Il sindaco de Magistris

di Giancarlo Tommasone

E’ proprio il caso di dirlo: chi la fa, l’aspetti. E’ quanto è capitato a Luigi de Magistris, «vittima» della legge del contrappasso in tema di censura. Giggino, non  invitato a intervenire nel corso della conferenza stampa di presentazione delle Universiadi, ha deciso di indirne una tutta sua (questa mattina in Comune). Alla fine, quindi, il censuratore è stato censurato. Il sindaco, infatti, pratica spesso la censura nei confronti dell’opposizione, o addirittura di coloro che pur stando dalla sua parte politica, hanno una idea diversa dalla sua. Notorio è il caso della web-tv del Comune, o come l’ha ribattezzata Stylo24, TeleKabul arancione, che diffonde «trasmissioni» in cui il 99% delle volte, è protagonista la fascia tricolore.

Ce ne siamo occupati
ampiamente,
una web-tv senza
alcun contraddittorio,
che diffonde un tipo
di informazione
a senso unico

Giusto per dare qualche numero, negli ultimi quattro giorni (29 giugno-2 luglio), sono stati prodotti sette servizi, tutti appannaggio del sindaco. Spostandoci nell’universo deMa, volevamo ricordare pure, che nel corso dell’assemblea arancione dello primo giugno, la consigliera della VIII Municipalità, Maria De Marco, che si era fatta portavoce del gruppo di scontenti, pronti a lasciare il movimento (non potendo sopportare oltre il potere dato a Isurgencia) fu zittita da de Magistris che consigliò a lei e agli altri con il mal di stomaco o il mal di pancia, di affrontare la questione Insurgencia, in separata sede.

La censura
e il Maalox
contro il mal
di stomaco

«Se avete mal di stomaco, prendetevi il Maalox», disse il sindaco, mettendo fine alla questione, zittendo e quindi censurando chi provava a parlare. Altra censurata da parte dell’Amministrazione è la consigliera comunale di deMa, Laura Bismuto, che è stata protagonista di un duro scontro con il capo di Gabinetto, braccio destro e ispiratore del sindaco, Attilio Auricchio. Bismuto qualche settimana fa è arrivata perfino a definire Auricchio «peggio di un leghista».

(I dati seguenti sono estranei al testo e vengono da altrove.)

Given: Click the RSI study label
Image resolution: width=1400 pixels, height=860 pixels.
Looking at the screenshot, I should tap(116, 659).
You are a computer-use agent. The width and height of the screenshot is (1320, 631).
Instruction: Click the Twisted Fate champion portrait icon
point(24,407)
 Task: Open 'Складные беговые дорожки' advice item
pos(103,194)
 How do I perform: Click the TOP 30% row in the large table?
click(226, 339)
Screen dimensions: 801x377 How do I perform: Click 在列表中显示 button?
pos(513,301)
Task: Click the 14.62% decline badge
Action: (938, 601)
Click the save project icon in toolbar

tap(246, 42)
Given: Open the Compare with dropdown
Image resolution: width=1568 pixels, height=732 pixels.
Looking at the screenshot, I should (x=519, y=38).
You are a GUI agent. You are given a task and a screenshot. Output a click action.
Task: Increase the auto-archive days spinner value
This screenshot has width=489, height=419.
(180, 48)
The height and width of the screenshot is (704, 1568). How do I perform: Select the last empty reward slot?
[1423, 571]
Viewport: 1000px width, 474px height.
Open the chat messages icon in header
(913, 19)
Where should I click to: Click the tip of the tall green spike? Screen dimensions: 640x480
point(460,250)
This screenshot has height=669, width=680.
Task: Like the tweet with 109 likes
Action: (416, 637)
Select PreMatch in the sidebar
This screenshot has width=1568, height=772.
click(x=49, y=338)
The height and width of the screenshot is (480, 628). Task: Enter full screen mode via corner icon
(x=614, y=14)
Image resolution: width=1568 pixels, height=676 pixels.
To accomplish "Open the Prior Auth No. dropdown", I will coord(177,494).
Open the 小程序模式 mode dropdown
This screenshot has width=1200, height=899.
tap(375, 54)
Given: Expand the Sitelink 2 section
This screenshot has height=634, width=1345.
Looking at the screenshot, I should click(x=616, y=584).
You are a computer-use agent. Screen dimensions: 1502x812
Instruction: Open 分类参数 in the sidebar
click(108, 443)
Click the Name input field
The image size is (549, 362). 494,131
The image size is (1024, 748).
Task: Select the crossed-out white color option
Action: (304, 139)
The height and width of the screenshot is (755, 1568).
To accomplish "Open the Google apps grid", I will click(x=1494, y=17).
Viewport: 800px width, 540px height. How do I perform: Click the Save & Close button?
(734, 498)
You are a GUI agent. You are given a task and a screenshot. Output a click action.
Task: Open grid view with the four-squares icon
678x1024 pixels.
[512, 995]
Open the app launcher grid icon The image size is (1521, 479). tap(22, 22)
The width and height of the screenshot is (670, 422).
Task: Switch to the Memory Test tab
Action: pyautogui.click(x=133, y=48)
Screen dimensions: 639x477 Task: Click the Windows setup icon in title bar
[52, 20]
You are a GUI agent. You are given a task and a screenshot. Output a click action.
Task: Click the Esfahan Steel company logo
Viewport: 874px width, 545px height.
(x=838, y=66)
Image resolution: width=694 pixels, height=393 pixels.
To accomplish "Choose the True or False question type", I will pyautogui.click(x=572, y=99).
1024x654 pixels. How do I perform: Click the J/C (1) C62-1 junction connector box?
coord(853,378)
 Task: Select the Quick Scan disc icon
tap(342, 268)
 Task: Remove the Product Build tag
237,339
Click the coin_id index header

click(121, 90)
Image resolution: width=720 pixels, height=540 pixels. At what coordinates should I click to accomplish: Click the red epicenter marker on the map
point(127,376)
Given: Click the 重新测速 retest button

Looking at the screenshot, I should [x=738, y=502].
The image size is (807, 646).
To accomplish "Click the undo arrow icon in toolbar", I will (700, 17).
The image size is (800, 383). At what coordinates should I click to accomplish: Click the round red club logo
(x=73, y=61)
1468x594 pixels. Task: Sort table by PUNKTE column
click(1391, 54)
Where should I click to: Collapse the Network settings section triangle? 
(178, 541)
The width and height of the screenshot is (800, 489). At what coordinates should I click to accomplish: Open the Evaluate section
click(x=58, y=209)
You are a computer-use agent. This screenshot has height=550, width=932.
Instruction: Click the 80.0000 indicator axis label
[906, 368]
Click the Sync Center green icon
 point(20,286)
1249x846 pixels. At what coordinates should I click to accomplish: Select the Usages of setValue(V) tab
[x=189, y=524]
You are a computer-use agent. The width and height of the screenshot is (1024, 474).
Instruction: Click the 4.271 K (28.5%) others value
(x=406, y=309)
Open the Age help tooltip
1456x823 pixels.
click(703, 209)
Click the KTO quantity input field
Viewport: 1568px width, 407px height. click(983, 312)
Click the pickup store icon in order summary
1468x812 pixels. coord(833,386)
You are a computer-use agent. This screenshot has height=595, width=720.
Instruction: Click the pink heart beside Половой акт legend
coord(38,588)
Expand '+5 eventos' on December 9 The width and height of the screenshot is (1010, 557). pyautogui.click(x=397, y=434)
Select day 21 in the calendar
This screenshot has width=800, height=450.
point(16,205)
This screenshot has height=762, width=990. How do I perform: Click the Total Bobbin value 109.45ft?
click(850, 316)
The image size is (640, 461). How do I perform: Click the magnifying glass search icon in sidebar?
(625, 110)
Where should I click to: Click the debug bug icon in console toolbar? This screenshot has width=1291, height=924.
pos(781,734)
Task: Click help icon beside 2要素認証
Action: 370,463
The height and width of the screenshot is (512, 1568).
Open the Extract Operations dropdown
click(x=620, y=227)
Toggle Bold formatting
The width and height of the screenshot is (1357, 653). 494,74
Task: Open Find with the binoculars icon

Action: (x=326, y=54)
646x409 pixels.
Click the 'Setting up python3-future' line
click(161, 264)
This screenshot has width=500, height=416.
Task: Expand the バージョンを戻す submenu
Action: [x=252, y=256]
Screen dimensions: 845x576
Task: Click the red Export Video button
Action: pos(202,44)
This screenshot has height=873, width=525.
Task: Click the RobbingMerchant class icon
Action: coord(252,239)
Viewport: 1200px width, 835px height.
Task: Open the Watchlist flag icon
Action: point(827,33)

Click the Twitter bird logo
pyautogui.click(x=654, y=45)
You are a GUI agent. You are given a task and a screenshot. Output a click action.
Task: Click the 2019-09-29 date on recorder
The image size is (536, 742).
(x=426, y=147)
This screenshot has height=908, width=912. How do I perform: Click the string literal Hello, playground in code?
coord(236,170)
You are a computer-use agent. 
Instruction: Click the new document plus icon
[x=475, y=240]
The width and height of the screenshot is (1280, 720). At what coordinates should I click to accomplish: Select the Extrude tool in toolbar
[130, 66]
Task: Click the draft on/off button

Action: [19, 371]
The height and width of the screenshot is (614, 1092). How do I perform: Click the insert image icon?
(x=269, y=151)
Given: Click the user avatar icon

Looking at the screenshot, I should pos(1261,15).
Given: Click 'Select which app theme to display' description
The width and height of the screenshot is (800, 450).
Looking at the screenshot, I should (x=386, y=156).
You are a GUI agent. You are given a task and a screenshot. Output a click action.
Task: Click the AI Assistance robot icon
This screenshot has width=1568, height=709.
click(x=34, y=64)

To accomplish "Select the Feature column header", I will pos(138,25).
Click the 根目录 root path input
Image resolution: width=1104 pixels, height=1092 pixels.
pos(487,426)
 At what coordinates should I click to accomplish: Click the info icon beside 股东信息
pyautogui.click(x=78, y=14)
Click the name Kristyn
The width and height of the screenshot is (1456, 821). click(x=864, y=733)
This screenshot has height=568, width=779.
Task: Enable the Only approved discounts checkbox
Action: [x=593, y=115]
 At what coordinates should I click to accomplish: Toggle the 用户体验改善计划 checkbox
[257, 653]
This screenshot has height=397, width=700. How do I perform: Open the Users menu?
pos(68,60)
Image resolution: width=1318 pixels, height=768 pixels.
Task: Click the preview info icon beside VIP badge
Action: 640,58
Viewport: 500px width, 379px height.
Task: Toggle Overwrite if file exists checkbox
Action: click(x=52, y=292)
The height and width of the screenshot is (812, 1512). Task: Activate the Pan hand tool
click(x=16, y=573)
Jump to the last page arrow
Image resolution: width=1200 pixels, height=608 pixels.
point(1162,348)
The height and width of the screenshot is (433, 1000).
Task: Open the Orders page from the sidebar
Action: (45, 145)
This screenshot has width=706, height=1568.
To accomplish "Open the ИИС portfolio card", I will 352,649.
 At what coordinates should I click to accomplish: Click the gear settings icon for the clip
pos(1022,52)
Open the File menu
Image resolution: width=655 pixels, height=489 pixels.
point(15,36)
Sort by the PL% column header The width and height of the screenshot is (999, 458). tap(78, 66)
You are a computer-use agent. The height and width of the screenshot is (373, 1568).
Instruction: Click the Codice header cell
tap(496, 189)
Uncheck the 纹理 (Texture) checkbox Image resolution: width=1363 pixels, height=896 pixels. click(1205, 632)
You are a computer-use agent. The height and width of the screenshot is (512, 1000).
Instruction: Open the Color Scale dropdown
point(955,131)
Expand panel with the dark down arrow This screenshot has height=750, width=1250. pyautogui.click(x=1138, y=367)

«Quando, dopo il Consiglio comunale, ancora nella Sala dei Baroni, ho chiesto al direttore generale, di poter avere le carte relative al progetto che verrà finanziato dal Ministero, su svincoli Tangenziale, parcheggi nelle cave, e sulla rilevante trasformazione di un pezzo di città a cui stanno segretamente lavorando… prima mi ha detto che lui le carte non le ha… poi ha detto, testuali parole: “Se è per fare critica, io le carte non te le do!”». Chiudendo con le Universiadi, l’evento che ha scatenato la reazione di Giggino e lo ha portato a farsi la sua conferenza stampa, c’è da rilevare pure che il sindaco è stato capace di censurare la Regione.

Il post dell’ex consigliere
Raffaele Ambrosino

La circostanza è stata rilevata dall’ex consigliere comunale Raffaele Ambrosino. Attraverso un post su Facebook,  Ambrosino fa notare come nell’ultimo numero di «Città Comune» (rivista periodica stampata e distribuita da Palazzo San Giacomo), dedicato interamente alle Universiadi,  «la parola “Regione” non viene menzionata manco una volta in tutte le 36 pagine, niente logo della Regione, niente menzione del governatore. Niente di niente. Come se non esistessero».

Lo scontro sempre
più a distanza con De Luca

A proposito dello scontro, sempre più a distanza con De Luca, il sindaco di Napoli ha definito il governatore un imitatore del dittatore della Romania, Ceausescu. «Di fronte a certi manifesti (quelli fatti affiggere dalla Regione, ndr) Ceausescu sembra quasi un umile democratico di quartiere», ha dichiarato Giggino, parlando di propaganda da parte del presidente della Regione. Nel frattempo che attendiamo il nomignolo che gli affibbierà, De Luca, in risposta al Ceausescu, volevamo ricordare al sindaco, che è propaganda pure mostrare il pugno chiuso, insieme a un gruppo di rappresentanti di migranti, a bordo di una barca, nel corso di un corteo a mare.